The complaints forced commissioners last night to take a step back and ask whether accepting donations is appropriate and, if so, should the public know who's writing those checks?

The commission's enabling legislation, crafted by the Massachusetts state legislature more than 25 years ago, specifically gives the MVC authority to accept "gifts of land, buildings, interests in land, or any funds or monies from any source including grants, bequests, gifts, or contributions made by an individual, association or corporation of by any municipal, county, state or federal government." Acceptance of gifts requires a majority vote of the commissioners.

The idea of a charitable trust dates back about four years, some senior commissioners said last night. Discussions began when a private group of citizens offered the agency funds for planning. The gift was refused for fear of showing a bias. The blind trust, some members explained, allows them to make use of such contributions without being politically influenced.
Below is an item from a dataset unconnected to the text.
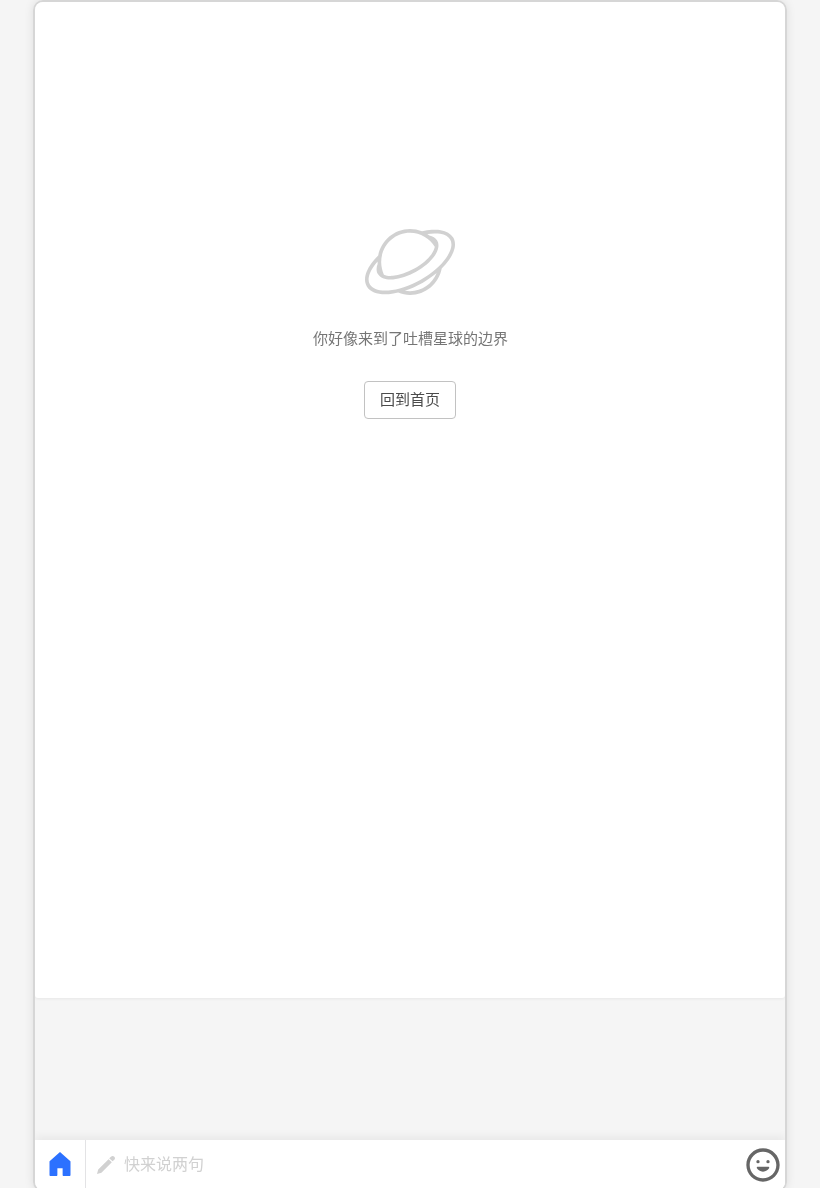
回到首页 (410, 399)
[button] (763, 1165)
The question comes at a time when the agency's legal bills are mounting, state grants are drying up and the commission's Oak Bluffs office needs maintenance. The front of the commission's Olde Stone Building needs to be rebuilt at a cost of about $75,000. The commission has a $90,000 balance in legal fees for a handful of ongoing lawsuits - a bill that's being paid off in monthly installments of about $7,500. The agency made use of nearly $50,000 in state grants last year, but isn't counting on any for this round of budget drafting.

"The next two to three years are especially critical for the Martha's Vineyard Commission. The commission has a lot of proactive planning to do. We have too many years of deferred maintenance on this building, and it needs a lot of improvements to catch up to where we should be to serve the community. It comes at a time when the towns are strapped financially. We have a desire to meet these needs and a a desire that the full burden of [the expenses] not fall on taxpayers," said Mark London, the agency's executive director.
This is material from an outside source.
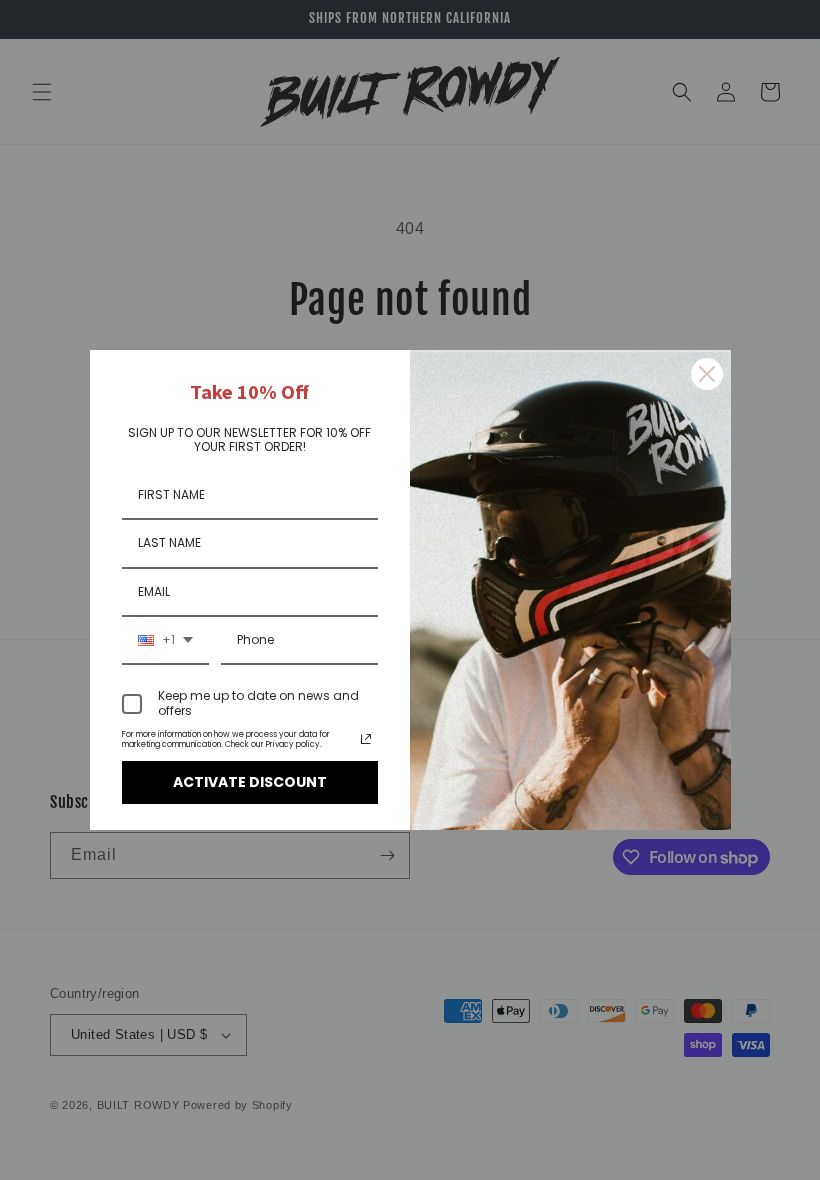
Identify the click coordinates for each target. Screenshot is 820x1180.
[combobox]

The need for money was not in question last night. Commissioners described their $600,000 shoe-string budget - bleak resources which cause underpaid staff, meager planning exercises and an uncertainty that causes some members to feel anxious about project decisions guaranteed to land them in court.

"If we knew a decision would lead to a lawsuit we can't and we don't think the public can afford, we may be influenced," said commissioner Linda Sibley. "Commissioners do worry about legal bills. It's not just the applicants anymore. We've been sued for approvals as well."

"We've got developers threatening to bankrupt us," Mrs. Sibley said later. "We haven't got a sufficient financial base to ignore that. But we've been ignoring it at our financial peril."

Commissioner John Best questioned whether the towns would be willing to step up their contributions to match the agency's needs.

"None of us wants to accept gifts from private individuals. But none of the towns want to up the ante in what they're paying in support. If they feel so strongly we shouldn't accept money blindly, they'd better step up to the plate," Mr. Best said.

But commissioners by and large agreed, the identity of the donor must be shielded to prevent bias or the appearance of bias in their decisions.

"If the donations were transparent, it would influence us. We are human beings. If someone testifies that they've given us money, I know we would be influenced no matter what side they stand up on," Mrs. Sibley said.

Other leaders felt themselves capable of voting their convictions regardless of money coming in to the agency, but they still wanted to avoid the appearance of conflict.

According to the trust's policy, donors must agree to confidentiality. They must not have a project in front of the commission or plan to have such a project in the coming two years. Violation of the agreement, Mr. London said, is considered perjury.

The trust is already a legal entity set up by the commission's Boston attorney, Eric W. Wodlinger. The trust will act as an independent nonprofit, blindly accepting gifts in the name of the commission. Three trustees - Woody Filey, Marie Allen and Albert Fischer - are in charge of administering the trust. Gifts from the trust must be accepted by a majority vote of the commission.